▸ TASK GOAL:
Reproduce verbatim the lines between the line containing "Open the McClure toilet thumbnail image" and the line containing "The width and", inclusive.

_ _ _ _ _ _ _

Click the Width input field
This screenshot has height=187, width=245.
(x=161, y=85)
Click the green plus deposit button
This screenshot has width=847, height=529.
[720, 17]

_ _ _ _ _ _ _

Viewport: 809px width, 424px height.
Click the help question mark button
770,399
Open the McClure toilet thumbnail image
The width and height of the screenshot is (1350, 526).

_ _ _ _ _ _ _

▸ EXERCISE ANSWER:
Open the McClure toilet thumbnail image
The width and height of the screenshot is (1350, 526).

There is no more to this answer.